**WHAT IS NEEDED**
Only the lines with "card" in them need to be copied from the listing.

**DATA UNDER STUDY**

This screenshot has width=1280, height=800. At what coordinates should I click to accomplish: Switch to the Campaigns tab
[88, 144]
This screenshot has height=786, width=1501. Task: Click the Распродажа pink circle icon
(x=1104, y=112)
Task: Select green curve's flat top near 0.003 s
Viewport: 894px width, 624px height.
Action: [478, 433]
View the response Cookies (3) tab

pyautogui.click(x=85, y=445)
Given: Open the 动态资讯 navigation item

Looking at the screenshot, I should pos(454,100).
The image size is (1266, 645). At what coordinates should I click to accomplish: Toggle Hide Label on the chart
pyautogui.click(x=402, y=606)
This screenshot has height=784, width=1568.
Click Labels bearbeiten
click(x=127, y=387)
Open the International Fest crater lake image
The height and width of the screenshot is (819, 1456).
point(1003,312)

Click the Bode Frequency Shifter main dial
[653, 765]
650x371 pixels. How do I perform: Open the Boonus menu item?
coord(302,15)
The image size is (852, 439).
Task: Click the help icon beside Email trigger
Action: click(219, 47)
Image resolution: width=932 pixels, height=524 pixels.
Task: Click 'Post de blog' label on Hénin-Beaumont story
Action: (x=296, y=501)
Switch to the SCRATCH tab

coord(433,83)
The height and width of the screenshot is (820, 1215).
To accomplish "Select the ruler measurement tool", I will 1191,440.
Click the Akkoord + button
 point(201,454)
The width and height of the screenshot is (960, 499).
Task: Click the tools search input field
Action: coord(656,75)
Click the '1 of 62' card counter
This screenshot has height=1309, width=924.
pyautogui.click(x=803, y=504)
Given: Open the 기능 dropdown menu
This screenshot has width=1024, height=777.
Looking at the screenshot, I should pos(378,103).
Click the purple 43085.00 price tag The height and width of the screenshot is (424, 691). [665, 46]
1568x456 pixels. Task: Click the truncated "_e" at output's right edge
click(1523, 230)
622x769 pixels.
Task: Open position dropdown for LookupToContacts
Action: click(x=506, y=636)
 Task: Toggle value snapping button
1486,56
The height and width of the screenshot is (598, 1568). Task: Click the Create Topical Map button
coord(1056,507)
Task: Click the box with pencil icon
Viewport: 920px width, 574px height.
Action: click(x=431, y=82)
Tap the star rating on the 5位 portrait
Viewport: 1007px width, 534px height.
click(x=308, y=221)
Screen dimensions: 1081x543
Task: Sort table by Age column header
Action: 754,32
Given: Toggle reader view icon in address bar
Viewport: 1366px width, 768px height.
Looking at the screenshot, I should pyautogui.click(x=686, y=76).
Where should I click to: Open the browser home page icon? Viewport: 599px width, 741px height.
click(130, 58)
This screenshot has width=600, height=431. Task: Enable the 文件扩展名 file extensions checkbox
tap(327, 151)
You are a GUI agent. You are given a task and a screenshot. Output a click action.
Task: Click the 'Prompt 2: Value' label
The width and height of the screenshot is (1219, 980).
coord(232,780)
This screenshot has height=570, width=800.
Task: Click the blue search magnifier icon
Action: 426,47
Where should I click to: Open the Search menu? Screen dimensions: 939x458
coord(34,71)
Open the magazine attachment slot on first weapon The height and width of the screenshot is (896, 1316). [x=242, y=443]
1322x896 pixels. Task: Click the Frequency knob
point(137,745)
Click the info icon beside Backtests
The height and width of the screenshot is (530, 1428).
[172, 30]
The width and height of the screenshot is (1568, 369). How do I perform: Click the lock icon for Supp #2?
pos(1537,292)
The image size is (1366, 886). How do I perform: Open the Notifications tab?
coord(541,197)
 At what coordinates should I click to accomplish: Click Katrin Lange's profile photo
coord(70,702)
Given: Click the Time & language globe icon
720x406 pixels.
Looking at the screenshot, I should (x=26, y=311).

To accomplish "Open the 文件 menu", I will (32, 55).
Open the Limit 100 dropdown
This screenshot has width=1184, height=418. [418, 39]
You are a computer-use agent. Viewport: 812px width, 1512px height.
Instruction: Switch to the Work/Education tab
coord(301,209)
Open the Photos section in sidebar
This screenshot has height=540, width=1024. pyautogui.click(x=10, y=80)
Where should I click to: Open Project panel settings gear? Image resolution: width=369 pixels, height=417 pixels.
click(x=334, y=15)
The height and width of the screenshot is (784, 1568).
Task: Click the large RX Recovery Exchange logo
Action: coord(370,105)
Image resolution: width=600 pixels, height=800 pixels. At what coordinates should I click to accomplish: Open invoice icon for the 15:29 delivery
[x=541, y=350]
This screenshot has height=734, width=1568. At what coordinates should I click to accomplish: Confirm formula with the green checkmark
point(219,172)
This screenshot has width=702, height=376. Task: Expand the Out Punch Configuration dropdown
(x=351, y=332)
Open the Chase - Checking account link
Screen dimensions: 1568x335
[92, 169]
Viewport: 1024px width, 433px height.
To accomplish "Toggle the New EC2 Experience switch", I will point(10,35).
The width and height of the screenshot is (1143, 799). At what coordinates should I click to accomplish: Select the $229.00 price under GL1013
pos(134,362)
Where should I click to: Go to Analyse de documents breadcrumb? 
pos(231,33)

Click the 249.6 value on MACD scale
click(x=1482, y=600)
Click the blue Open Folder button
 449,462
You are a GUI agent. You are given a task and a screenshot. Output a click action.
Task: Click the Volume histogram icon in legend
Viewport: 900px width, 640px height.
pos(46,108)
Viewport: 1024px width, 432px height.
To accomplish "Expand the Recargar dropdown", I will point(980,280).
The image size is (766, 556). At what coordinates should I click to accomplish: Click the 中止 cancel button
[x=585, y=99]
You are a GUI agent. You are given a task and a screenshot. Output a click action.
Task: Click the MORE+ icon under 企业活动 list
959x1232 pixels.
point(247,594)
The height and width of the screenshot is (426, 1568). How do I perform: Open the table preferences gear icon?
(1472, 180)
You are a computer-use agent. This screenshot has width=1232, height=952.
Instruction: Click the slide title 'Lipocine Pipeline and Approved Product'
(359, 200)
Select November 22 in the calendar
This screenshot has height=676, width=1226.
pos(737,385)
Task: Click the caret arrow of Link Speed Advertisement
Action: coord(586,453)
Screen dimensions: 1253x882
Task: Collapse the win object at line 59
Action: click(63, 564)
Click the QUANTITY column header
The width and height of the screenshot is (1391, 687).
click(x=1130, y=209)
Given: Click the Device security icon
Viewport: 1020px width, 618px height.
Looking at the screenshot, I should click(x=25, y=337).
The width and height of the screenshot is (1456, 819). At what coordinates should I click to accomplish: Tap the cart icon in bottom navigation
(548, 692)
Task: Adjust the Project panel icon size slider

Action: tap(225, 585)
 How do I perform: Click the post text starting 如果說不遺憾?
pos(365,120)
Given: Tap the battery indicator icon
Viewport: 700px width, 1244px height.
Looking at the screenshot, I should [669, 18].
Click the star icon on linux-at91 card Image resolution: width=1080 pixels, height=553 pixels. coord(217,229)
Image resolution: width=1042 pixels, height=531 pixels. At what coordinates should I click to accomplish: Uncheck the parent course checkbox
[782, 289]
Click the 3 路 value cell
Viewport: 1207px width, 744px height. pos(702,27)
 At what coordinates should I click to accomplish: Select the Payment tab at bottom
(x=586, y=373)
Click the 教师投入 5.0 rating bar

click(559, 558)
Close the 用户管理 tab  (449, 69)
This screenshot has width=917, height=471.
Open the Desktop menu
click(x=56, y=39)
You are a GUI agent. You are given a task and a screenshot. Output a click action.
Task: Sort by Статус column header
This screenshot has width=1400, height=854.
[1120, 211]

**REPLY**
Click the '1 of 62' card counter
Click the star icon on linux-at91 card Image resolution: width=1080 pixels, height=553 pixels. coord(217,229)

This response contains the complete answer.